SAP Data Warehouse Cloud provides several features and tools to help one monitor their queries to increase performance. These features are bullet pointed below.

  • System Monitor. Monitor the performance of your system. You can see what tasks failed and dive deeper into the logs and view the statement that failed specifically.
  • Restrict Remote Table Data Loads. Remove unnecessary columns and create filters. This will reduce the volume of data that is loaded in the remote table.
    • Use the Data Builder to remove the unnecessary columns, define a central filter to load only the data that is needed, add new columns available in the source, or reinsert previously excluded columns.
  • Cloud Connector to improve performance for federation and replication from SAP HANA on-premise.
  • Run in Analytical mode may improve view performance, particularly if a union is performed.
  • Remote Table Monitor. Create statistics for your remote table to improve query performance.
  • Remote Query Monitor. Track queries sent to your source and analyze them.
  • Activate the OLAP hint to view performance.

Additional steps to increase query performance specific to Big Query’s federation

  1. First and foremost, it is important to note that the geographic location that your SAP Data Warehouse Cloud instance and hyperscaler data source are in matters.
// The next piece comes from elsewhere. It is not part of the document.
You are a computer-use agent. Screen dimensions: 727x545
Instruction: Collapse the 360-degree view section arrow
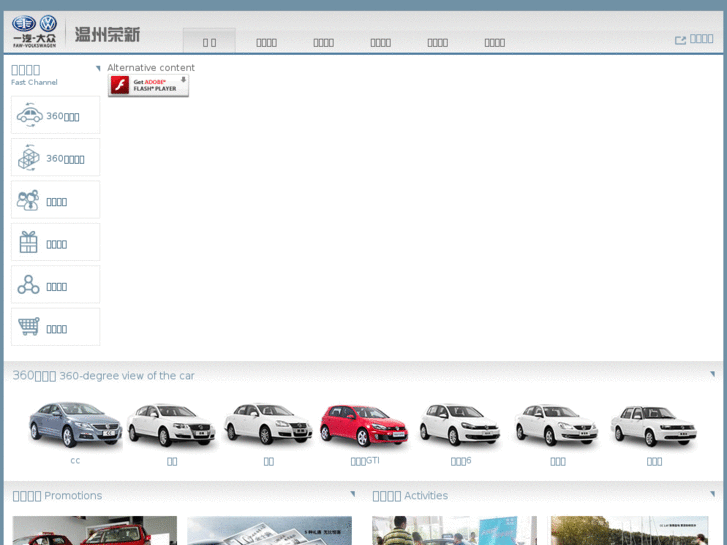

If the regions are the same, the latency (or data transfer) time is reduced, thereby increasing your query performance.
  1. Big Query is a columnar storage database, so there are benefits in performance if ones queries only the columns they need. This is because the database is organized by fields (columns), thus reducing the number of disks that will need to be visited and minimizing and the amount of extra data that must be held in memory. We are only processing the relevant columns in the query.
  1. As stated by Big Query’s documentation, order by and join on int64 columns rather than string columns. Joining on strings slows down the query as the strings are compared. By using int64, the comparison is faster, thereby increasing your query performance.
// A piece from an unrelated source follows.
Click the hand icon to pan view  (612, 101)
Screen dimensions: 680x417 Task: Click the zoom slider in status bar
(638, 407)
SELECT adgroup, ad, impressions, clicks, conversions, revenue FROM `project_name.bq_performance.ad_revenues` ORDER BY ad

SELECT adgroup, ad, impressions, clicks, conversions, revenue FROM `project_name.bq_performance.ad_revenues` ORDER BY revenue

If we run these queries in Big Query, we see (pictures below) that the slot time and the byte shuffled reduced when we changed from ordering by ad to revenue. This is because big query int64 takes up 8 bytes of space, whereas a string takes up space depending on its length. As such, with int64 having smaller bytes to scan, the query will run faster.

Execution%20time%20of%20SELECT%20adgroup%2C%20ad%2C%20impressions%2C%20clicks%2C%20conversions%2C%20revenue%20FROM%20%26%23x60%3Bproject_name.bq_performance.ad_revenues%26%23x60%3B%20ORDER%20BY%20ad

Figure 1: Execution time of SELECT adgroup, ad, impressions, clicks, conversions, revenue FROM `project_name.bq_performance.ad_revenues` ORDER BY ad in Big Query

SELECT%20adgroup%2C%20ad%2C%20impressions%2C%20clicks%2C%20conversions%2C%20revenue%20FROM%20%26%23x60%3Bproject_name.bq_performance.ad_revenues%26%23x60%3B%20ORDER%20BY%20revenue

Figure 2: Execution time of SELECT adgroup, ad, impressions, clicks, conversions, revenue FROM `project_name.bq_performance.ad_revenues` ORDER BY revenue in Big Query

  1. Use partitions and clusters when creating your table. It can reduce data scans. If you’re not sure what a partitioned table is, please read about it here.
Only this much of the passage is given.